*Exercise instructions*
Filter on the word "will": copy each matching line from the listing below.

*Supplied entries*
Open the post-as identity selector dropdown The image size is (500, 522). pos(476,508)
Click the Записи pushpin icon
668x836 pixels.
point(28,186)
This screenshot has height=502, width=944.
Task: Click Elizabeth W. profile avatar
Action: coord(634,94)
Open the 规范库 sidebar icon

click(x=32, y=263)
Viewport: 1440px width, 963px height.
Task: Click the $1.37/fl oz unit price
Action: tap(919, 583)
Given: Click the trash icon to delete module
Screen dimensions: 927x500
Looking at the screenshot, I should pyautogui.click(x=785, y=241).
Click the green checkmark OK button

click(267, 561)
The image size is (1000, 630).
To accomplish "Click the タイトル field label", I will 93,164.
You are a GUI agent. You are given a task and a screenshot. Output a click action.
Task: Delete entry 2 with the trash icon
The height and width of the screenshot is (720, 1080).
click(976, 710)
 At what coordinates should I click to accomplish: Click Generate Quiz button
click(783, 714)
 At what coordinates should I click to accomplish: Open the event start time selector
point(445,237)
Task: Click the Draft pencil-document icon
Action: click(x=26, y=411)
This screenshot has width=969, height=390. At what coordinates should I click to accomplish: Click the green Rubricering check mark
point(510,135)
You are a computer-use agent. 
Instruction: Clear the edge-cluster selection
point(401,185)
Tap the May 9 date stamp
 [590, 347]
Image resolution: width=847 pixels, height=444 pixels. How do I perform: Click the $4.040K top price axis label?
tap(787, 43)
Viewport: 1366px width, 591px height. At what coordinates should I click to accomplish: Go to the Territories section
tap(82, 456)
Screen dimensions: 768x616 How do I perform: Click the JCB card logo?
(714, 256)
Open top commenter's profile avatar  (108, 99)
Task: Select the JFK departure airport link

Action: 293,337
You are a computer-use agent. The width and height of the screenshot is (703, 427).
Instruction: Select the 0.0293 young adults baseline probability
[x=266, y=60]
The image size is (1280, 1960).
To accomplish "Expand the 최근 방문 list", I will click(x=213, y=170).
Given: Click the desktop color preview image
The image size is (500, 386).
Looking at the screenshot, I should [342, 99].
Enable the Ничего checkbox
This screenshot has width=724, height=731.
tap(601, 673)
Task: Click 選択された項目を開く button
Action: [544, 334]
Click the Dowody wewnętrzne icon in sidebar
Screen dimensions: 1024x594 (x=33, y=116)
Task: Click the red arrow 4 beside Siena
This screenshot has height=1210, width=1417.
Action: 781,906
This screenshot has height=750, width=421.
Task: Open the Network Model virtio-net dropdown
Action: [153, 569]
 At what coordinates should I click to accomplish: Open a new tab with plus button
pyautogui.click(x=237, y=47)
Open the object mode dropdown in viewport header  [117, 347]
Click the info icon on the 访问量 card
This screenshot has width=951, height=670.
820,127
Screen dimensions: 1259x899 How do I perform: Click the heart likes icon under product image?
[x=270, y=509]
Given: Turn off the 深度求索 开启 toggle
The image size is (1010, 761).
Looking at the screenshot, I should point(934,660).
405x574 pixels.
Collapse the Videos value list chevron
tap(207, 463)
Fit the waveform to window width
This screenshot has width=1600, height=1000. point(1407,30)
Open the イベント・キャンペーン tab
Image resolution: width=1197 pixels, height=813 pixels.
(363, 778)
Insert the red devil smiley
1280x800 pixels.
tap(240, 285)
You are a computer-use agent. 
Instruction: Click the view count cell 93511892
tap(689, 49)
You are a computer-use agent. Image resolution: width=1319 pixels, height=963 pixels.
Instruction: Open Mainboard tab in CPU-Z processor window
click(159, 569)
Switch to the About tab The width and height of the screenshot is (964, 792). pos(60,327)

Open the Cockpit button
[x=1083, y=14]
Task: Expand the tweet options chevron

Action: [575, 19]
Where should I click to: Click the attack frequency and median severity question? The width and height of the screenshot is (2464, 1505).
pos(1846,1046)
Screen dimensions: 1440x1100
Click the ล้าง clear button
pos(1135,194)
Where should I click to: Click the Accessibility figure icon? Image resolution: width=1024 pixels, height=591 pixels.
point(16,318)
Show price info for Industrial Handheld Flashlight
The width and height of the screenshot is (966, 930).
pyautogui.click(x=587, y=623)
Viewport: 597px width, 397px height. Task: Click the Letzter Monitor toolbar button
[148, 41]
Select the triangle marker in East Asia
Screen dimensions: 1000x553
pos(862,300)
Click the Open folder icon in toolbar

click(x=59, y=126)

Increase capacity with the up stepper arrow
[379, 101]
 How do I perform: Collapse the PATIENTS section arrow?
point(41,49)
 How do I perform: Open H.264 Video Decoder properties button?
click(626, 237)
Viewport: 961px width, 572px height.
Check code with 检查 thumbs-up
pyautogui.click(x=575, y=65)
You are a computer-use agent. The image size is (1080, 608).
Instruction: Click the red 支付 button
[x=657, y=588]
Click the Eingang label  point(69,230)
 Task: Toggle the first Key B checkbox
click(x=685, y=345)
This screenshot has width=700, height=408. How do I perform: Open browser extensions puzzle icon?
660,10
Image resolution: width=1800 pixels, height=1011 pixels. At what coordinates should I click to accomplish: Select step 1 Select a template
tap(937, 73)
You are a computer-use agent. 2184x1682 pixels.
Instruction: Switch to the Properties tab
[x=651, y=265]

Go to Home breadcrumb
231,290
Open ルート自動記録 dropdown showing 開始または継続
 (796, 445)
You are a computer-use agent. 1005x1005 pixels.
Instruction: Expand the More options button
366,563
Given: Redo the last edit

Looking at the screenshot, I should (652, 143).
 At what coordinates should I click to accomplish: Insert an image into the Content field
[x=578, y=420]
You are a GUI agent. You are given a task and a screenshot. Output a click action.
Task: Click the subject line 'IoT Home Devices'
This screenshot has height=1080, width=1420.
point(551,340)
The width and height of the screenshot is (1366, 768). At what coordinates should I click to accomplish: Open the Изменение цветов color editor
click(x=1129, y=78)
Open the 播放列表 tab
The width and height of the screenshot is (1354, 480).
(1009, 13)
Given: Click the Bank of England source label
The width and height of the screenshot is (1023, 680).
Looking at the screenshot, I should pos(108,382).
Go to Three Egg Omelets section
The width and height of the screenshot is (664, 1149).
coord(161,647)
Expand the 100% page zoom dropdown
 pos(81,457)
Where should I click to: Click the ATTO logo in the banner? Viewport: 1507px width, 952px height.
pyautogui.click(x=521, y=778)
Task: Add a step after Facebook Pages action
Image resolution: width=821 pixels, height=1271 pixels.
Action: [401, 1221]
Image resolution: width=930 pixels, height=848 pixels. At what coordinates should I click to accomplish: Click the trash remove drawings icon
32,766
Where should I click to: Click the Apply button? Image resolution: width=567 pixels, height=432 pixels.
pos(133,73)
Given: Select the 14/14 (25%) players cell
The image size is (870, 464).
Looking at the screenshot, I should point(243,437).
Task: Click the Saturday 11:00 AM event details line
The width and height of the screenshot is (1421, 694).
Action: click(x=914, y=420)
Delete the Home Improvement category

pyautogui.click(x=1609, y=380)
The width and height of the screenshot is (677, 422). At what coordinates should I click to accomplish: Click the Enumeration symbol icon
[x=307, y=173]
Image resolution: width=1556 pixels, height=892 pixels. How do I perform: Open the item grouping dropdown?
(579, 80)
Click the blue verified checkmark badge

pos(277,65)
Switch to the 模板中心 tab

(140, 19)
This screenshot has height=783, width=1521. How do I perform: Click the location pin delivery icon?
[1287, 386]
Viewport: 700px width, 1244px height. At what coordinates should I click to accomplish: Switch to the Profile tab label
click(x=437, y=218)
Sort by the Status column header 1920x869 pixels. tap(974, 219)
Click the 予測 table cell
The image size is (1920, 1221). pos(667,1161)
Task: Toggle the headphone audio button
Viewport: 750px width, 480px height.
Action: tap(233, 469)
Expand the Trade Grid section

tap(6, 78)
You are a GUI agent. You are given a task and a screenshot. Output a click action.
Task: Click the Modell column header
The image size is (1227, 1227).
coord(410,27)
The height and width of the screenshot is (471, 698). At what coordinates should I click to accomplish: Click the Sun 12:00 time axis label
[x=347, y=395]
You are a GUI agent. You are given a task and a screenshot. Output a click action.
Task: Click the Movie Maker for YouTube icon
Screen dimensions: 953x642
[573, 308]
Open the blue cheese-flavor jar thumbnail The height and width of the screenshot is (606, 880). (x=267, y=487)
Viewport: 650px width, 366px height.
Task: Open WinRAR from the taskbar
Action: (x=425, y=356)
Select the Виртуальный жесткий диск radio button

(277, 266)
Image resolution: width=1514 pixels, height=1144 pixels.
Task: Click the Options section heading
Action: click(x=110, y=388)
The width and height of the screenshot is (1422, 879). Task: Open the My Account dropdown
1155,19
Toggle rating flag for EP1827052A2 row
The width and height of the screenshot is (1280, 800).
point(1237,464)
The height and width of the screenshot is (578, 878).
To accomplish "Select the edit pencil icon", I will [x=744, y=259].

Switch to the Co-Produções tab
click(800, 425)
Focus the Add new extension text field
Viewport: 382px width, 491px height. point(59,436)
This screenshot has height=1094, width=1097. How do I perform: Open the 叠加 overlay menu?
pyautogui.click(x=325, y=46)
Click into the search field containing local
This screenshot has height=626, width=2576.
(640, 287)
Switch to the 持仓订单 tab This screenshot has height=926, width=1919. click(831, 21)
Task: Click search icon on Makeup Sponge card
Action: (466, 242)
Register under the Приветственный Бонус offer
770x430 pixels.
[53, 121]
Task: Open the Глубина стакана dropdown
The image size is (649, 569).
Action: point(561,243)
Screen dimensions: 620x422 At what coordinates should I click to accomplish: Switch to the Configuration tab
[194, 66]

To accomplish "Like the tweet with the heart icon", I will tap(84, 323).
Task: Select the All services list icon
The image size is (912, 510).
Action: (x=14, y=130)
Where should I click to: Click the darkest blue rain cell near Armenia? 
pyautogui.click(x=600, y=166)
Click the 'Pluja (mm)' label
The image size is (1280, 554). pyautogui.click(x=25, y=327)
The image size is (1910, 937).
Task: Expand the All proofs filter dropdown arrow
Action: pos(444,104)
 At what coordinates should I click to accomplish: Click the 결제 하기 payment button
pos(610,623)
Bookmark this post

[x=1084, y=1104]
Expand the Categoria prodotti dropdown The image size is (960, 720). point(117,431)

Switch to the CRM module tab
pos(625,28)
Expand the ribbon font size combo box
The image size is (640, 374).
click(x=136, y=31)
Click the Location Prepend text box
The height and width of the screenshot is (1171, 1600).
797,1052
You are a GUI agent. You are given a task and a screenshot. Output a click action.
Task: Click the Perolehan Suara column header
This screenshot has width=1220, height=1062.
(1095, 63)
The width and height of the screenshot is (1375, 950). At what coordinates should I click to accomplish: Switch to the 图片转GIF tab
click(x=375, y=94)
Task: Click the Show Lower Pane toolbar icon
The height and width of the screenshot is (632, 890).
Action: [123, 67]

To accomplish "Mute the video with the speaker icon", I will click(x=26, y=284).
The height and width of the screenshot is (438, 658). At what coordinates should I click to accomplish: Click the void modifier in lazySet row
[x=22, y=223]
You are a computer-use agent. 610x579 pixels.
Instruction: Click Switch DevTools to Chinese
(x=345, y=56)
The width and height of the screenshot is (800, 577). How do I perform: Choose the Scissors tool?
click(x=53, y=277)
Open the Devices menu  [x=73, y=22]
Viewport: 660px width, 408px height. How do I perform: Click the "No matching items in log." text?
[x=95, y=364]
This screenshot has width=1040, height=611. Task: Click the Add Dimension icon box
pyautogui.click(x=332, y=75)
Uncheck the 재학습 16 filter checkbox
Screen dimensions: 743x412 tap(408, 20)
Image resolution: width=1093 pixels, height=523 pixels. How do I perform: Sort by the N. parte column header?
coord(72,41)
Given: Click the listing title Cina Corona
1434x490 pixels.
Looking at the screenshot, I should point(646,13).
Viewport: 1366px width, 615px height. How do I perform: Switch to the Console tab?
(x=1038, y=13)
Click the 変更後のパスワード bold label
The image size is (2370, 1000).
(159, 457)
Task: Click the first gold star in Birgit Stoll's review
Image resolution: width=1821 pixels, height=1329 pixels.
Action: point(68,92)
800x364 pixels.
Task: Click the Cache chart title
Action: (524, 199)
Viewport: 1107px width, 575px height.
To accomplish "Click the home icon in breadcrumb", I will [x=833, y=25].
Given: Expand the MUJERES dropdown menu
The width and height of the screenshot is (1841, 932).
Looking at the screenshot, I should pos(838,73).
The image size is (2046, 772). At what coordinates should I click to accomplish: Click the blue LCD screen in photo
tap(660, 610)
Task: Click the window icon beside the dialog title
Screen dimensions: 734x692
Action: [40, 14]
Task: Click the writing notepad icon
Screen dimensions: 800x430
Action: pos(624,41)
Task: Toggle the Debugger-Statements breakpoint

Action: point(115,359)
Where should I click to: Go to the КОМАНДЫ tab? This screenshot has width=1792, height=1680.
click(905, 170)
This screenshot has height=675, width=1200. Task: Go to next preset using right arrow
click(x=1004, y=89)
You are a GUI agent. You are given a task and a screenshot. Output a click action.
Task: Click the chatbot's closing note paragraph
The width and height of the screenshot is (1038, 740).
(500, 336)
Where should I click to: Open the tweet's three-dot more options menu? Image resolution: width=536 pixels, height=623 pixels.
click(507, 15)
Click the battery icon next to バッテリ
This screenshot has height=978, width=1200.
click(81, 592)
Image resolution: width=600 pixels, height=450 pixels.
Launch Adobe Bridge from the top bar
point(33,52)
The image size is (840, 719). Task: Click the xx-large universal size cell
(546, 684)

*Response to the exercise*
To accomplish "Click the タイトル field label", I will 93,164.
To accomplish "Expand the 최근 방문 list", I will click(x=213, y=170).
To accomplish "Select the edit pencil icon", I will [x=744, y=259].
To accomplish "Like the tweet with the heart icon", I will tap(84, 323).
To accomplish "Mute the video with the speaker icon", I will click(x=26, y=284).
To accomplish "Click the home icon in breadcrumb", I will [x=833, y=25].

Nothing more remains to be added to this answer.